Tagged: cpp
Function Composition
The usefulness of higher order functions is hard to dispute, you can safely and easily write functions which combine the functionality of other functions. The most basic of higher order functions is function composition, the topic of this post.
There is no standard way to compose functions, especially since there is no standard way to resolve a function’s argument and return types. Good thing that we have function traits! I will also be making use of the generalized function evaluation discussed previously.
To keep the discussion simple, I will only discuss unary functions, though conceivably one could make some clever use of std::forward_as_tuple and make a very complete and complex implementation.
Let’s start with the basics:
#include <functional>
#include "eval.h"
#include "function_traits.h"
template<class F, class G>
auto compose(F&& f, G&& g)
-> std::function<typename function_traits<F>::return_type(
typename function_traits<G>::template argument<0>::type)>
{
using F_traits = typename function_traits<F>;
using G_traits = typename function_traits<G>;
static_assert(F_traits::arity == 1, "error: only unary functions can be composed.");
static_assert(G_traits::arity == 1, "error: only unary functions can be composed.");
using Arg = typename G_traits::template argument<0>::type;
return [=](Arg arg){return eval(f,eval(g,arg));};
}
Given two functions, f(x) and g(y), compose will give us h(y) = compose(f,g) = f(g(y)). Note the use of static asserts to enforce the use of unary functions as well as to determine the argument type for the returned function.
The trailing return type uses the function_traits to cast the lambda to a valid function object. In c++14, the return type can be omitted entirely, and frankly it’s a huge improvement. Just look at that thing.
An example of this in action:
#include <iostream>
int main()
{
auto double_then_add_three = compose(
[](int n){return n+3;},
[](int n){return n*2;}
);
for (unsigned i = 0; i < 10; ++i)
std::cout << double_then_add_three(i) << " ";
return 0;
}
Which outputs as expected:
3 5 7 9 11 13 15 17 19 21
Let’s try making an operator version of this. I will be choosing operator* as my composition operator.

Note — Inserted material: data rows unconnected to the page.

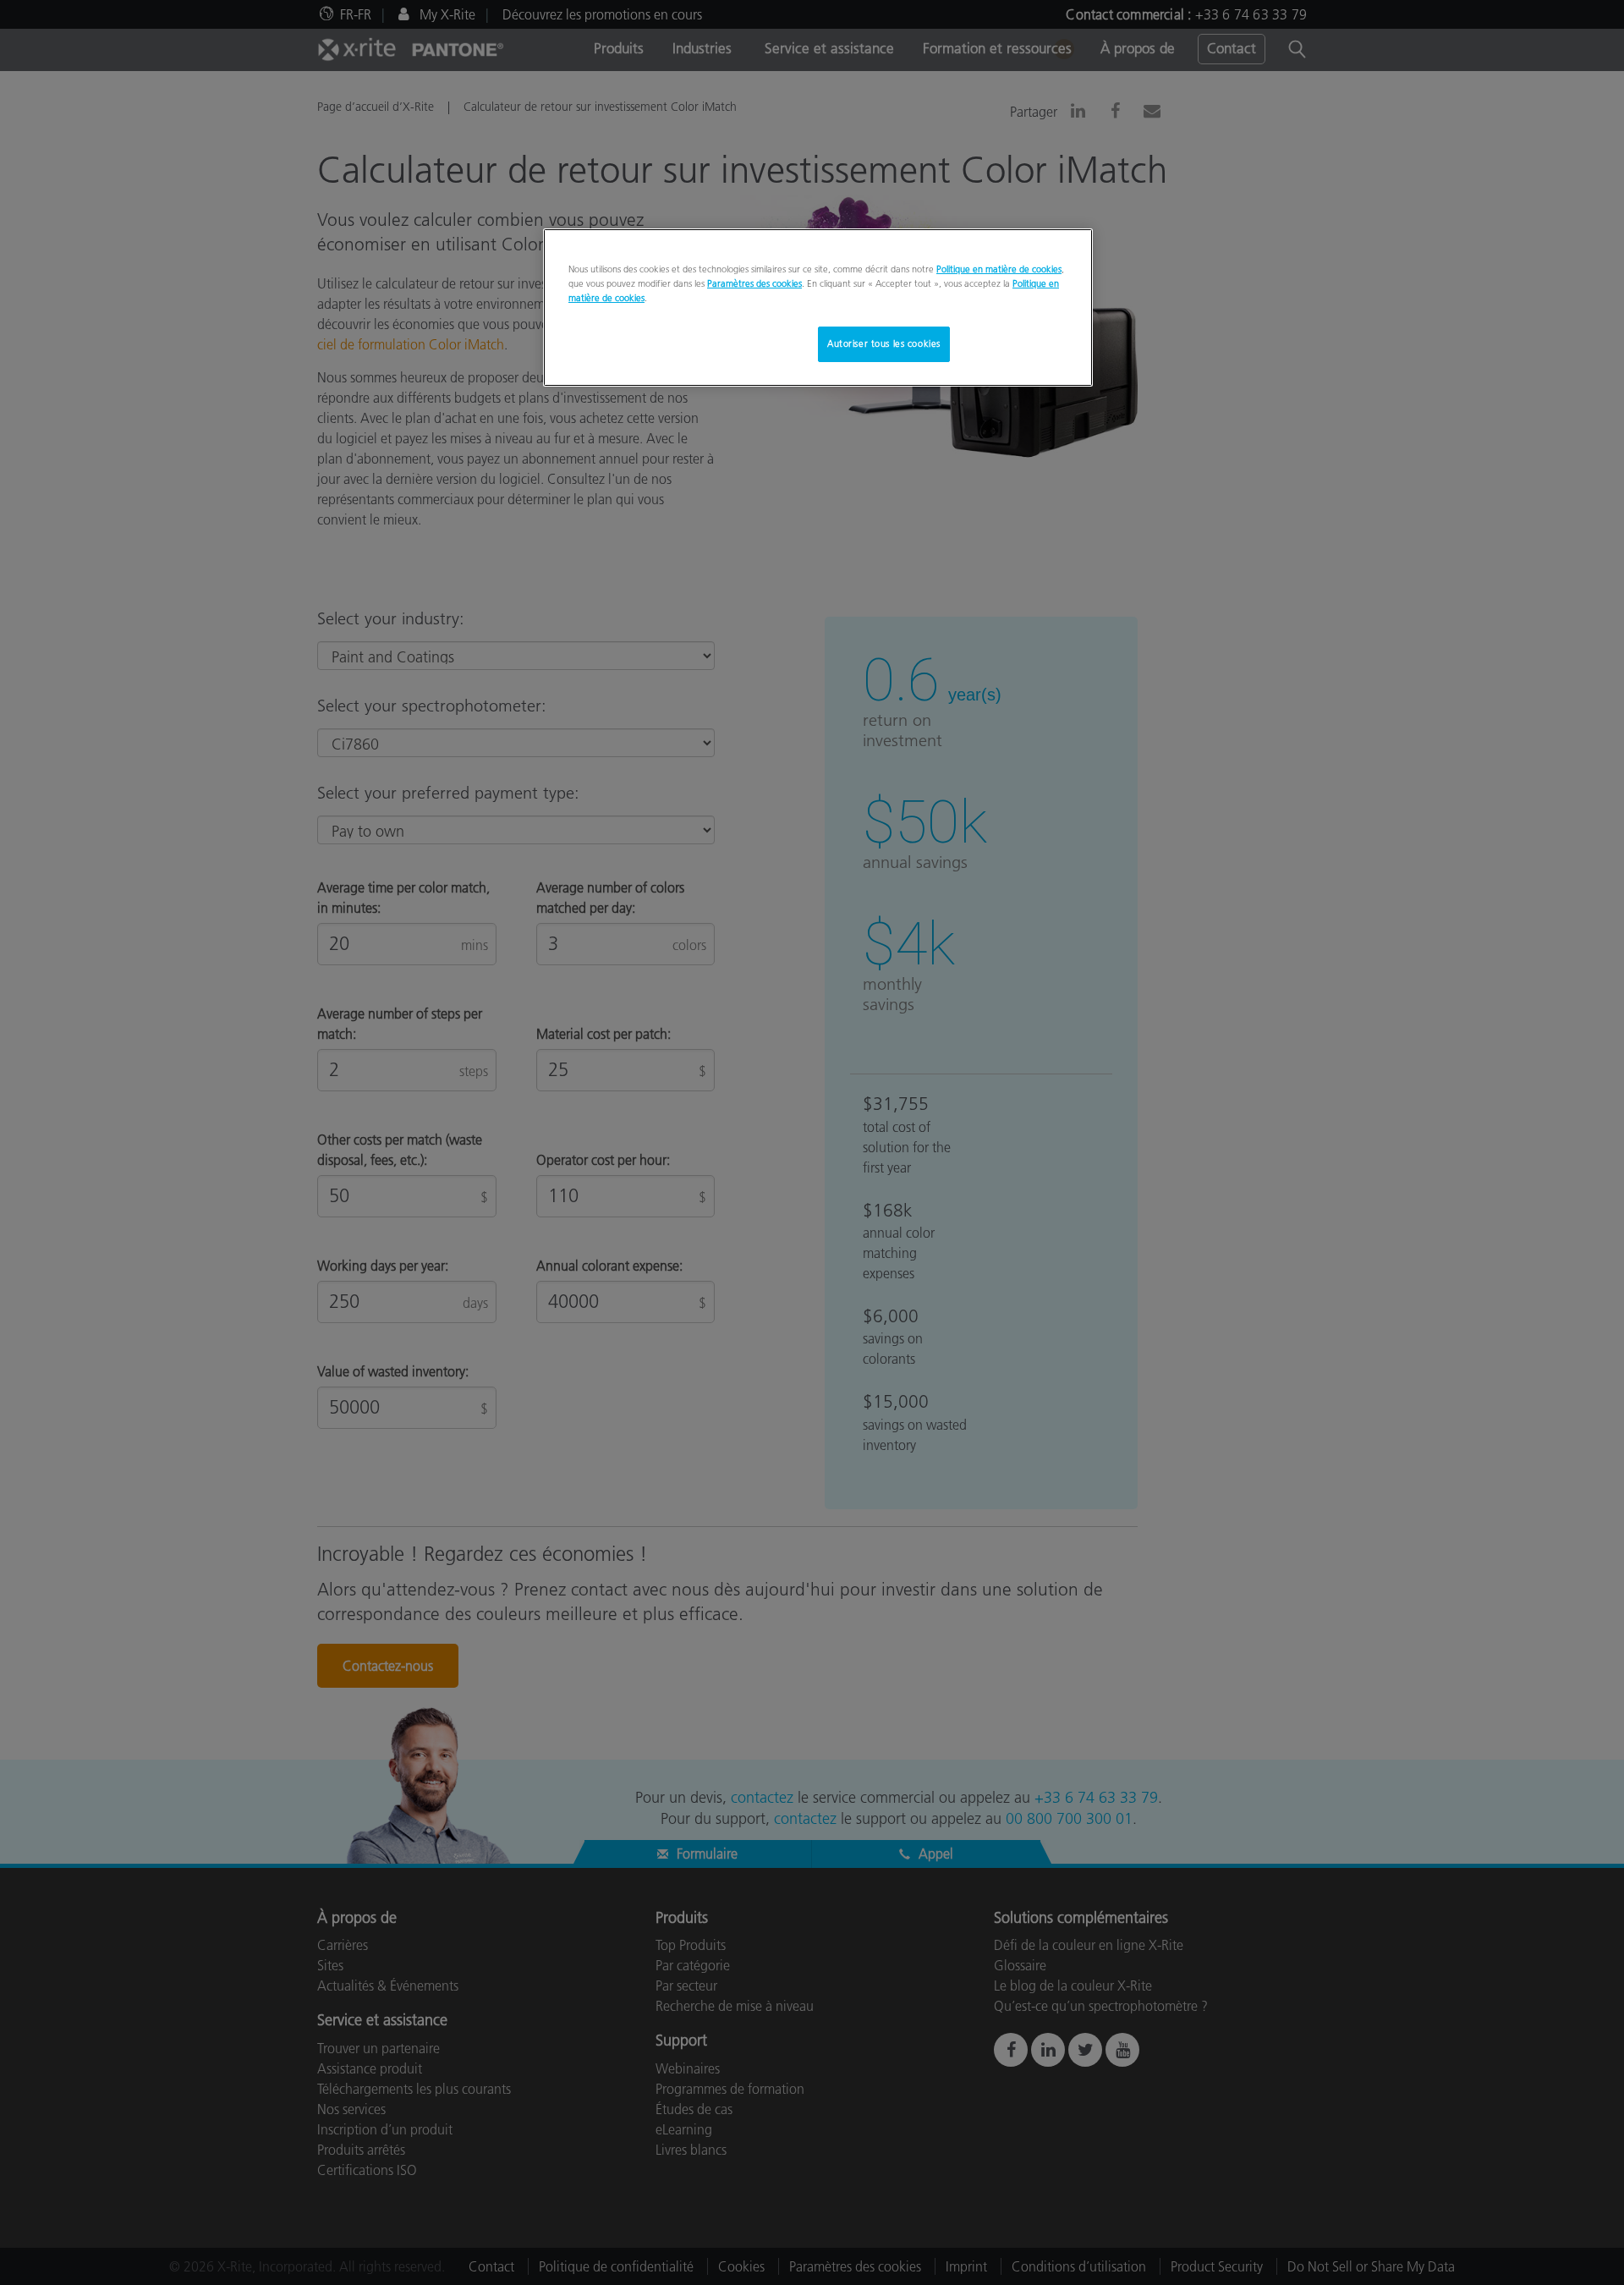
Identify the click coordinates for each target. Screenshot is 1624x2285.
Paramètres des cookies (754, 283)
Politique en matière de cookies (999, 269)
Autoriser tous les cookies (884, 343)
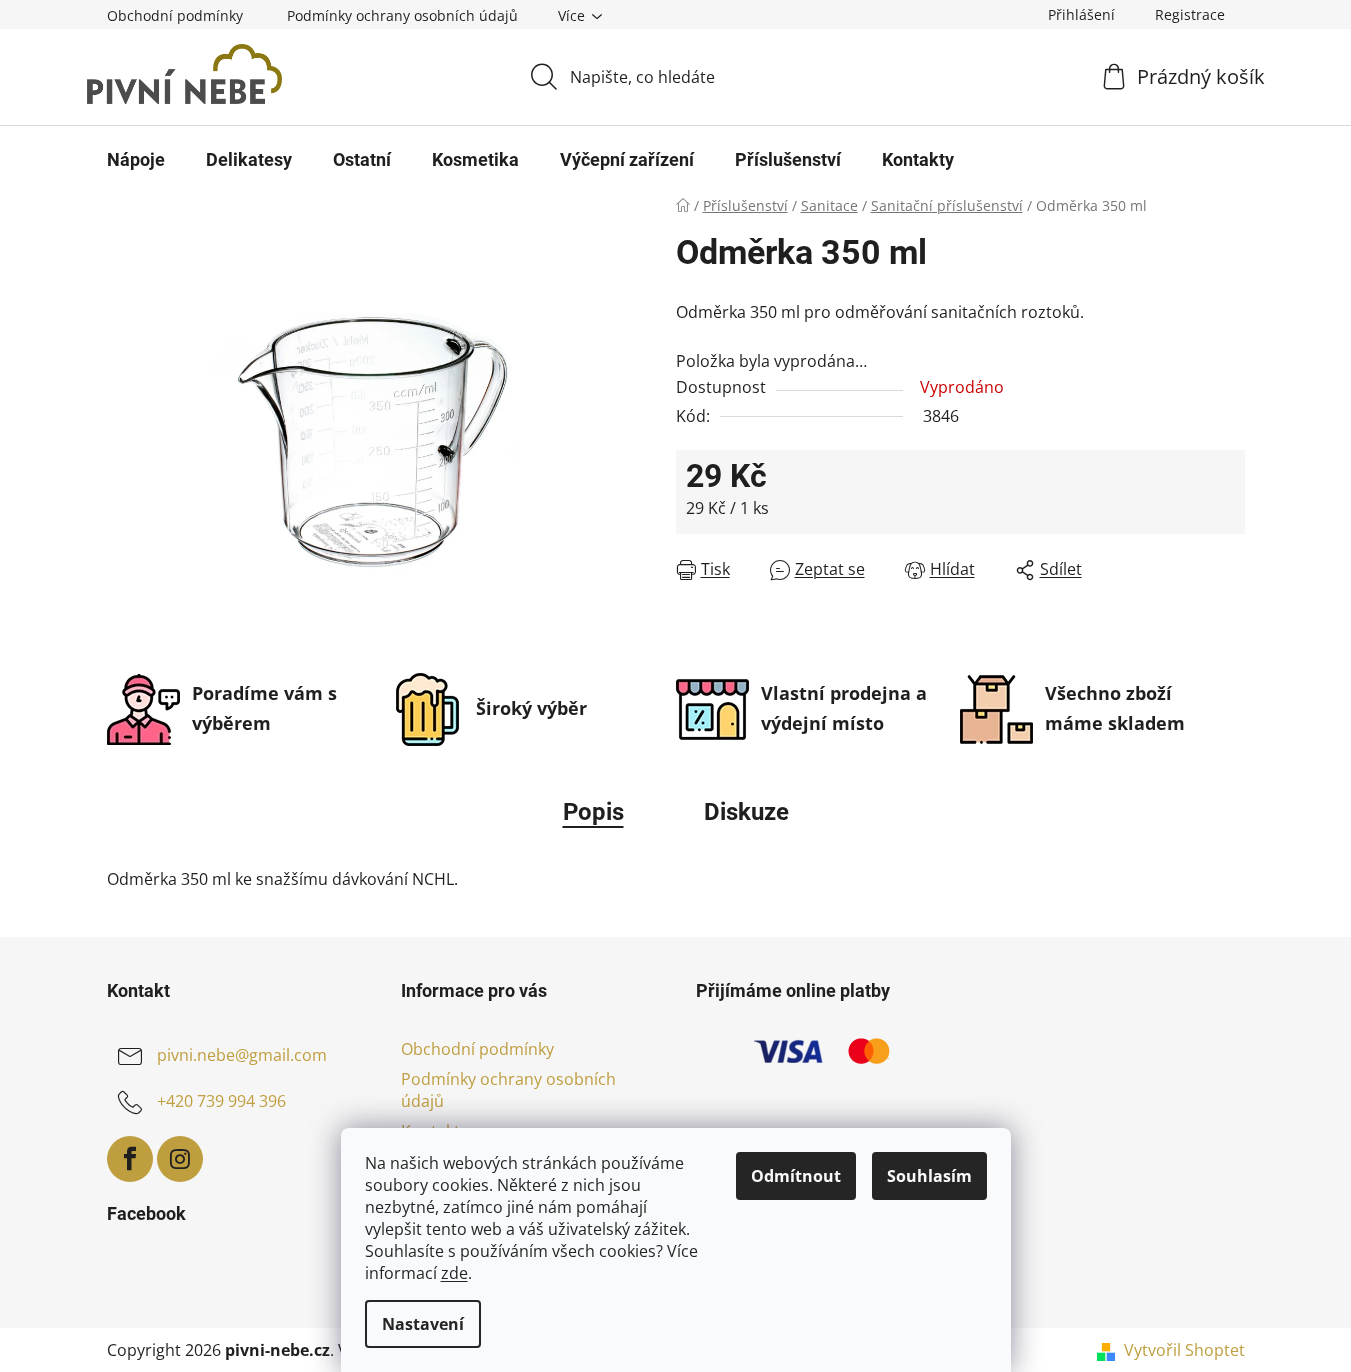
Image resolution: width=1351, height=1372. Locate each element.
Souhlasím (929, 1176)
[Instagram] (180, 1159)
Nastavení (423, 1324)
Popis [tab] (593, 812)
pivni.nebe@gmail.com (242, 1055)
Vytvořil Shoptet (1184, 1350)
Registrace (1190, 14)
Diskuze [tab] (746, 812)
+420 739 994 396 (221, 1101)
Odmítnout (796, 1176)
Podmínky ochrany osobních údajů (402, 15)
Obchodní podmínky (175, 15)
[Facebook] (130, 1159)
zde (454, 1273)
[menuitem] (136, 160)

template<class F, class G>
auto operator*(F&& f, G&& g)
{
return compose(std::forward<F>(f),std::forward<G>(g));
}
This works quite well, until we try and combine function pointers.
#include <iostream>
int add_one(int n){return n+1;}
int times_two(int n){return n*2;}
int main()
{
// fine
auto double_then_add_three = [](int n){return n+3;} * [](int n){return n*2;};
// error!
auto double_then_add_one = &add_one * ×_two;
return 0;
}
This is because the compiler is trying to multiply the two pointers and that makes absolutely no sense. How can we get around this? We can write our own custom operators. (I feel really bad about this! Don’t hate me!)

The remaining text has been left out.